Sir Robert McAlpine is working on the £25m new development at Ryde Academy, located near the Northern coast of the island on an existing school site.
Planners gave the green light for the new school building and sports pitches to be constructed to the South of its existing site.
The construction includes a new two and three-storey school building, with a flexible school layout for the consolidated 1,500 place 11-16 year old secondary school.
Existing six blocks will be demolished after the new complex is commissioned and the majority of that part of the site turned into a car park.
McAlpine awarded Finley Structures the contract to fabricate and erect 560 tonnes of steel as part of the project.
Finley operations manager Jim Graham said: “It always makes things a bit more logistically difficult when there’s water involved.
“We fabricated the steel in Newton Aycliffe and transported to the South coast, and Red Funnel ferries took it across to the island.

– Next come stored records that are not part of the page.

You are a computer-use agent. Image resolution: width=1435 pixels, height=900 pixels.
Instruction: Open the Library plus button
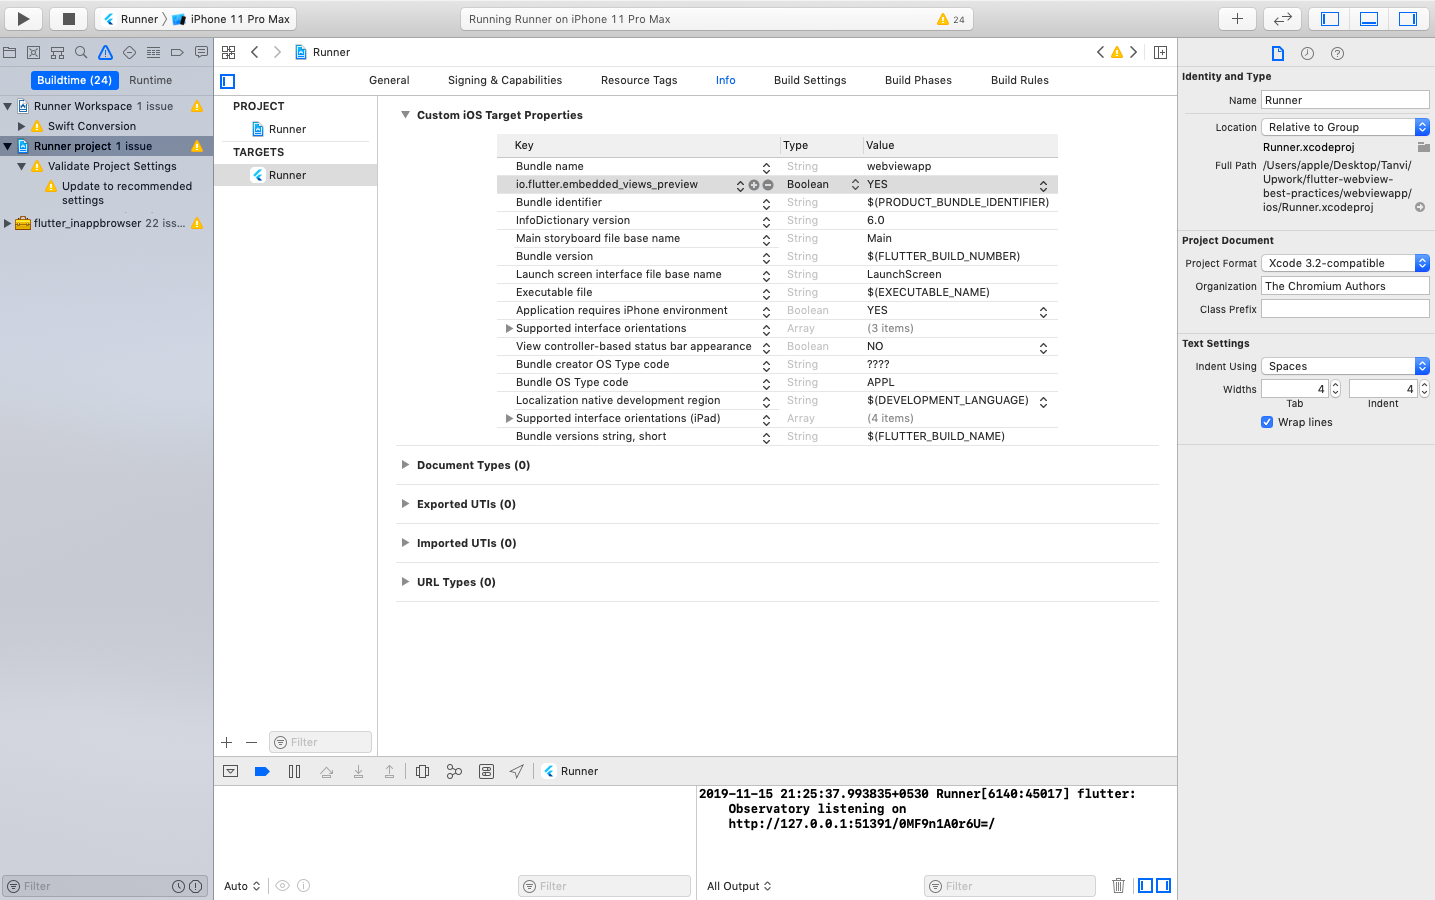point(1237,19)
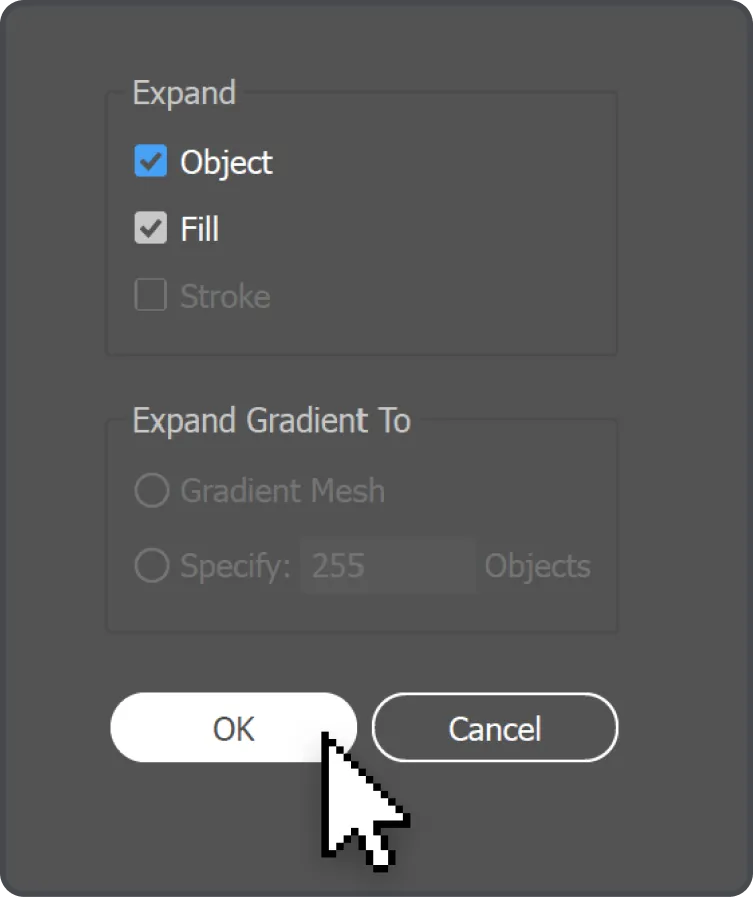Click the checkmark inside the Object box
753x897 pixels.
pos(150,161)
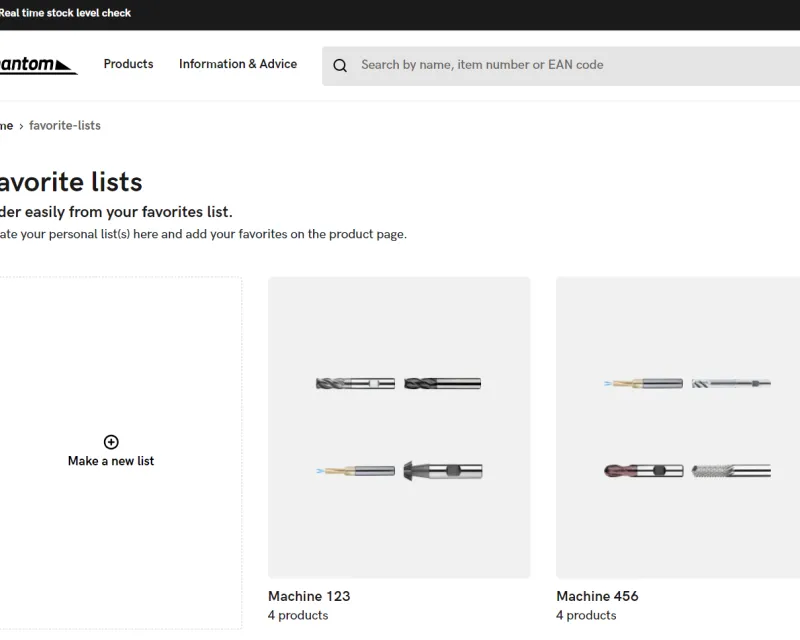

“The school is also being built on an existing site, which has made the project a bit more difficult logistically, but we’re progressing well.”
Finley Structures was also given a 500-tonne project to build a new school for Abbotsfield School, in West London, for main contractor Bowmer & Kirkland, as well as a 260-tonne contract for Interserve Construction at Roundhay School in Leeds.
It comes just a few months after the Aycliffe firm was awarded a contract to work on a second building at the Universty of Lincoln for BAM Construction.
Graham added: “A lot of what we’re looking at the moment is education-based. It’s a trend that everyone seems to be focusing on at the moment.
“Everyone was building hospitals, then it was supermarkets, but now the focus seems to be on education – new schools and improving schools.
“But it’s another glowing testament that we’ve reacted to the market and continued to pick up major contracts up and down the country.”
Graham admits Brexit has had an impact within the construction industry, but insisted: “We’re more than coping with the current climate.
“An election year followed by a Brexit year has made things very unstable. There’s a lot of indecision and you tend to find it’s famine followed by feast.
“We knew it was going to be a peak-and-trough year but we’ve done very well this year, and we’re now expecting to hear some very positive news soon on our order book going forward.”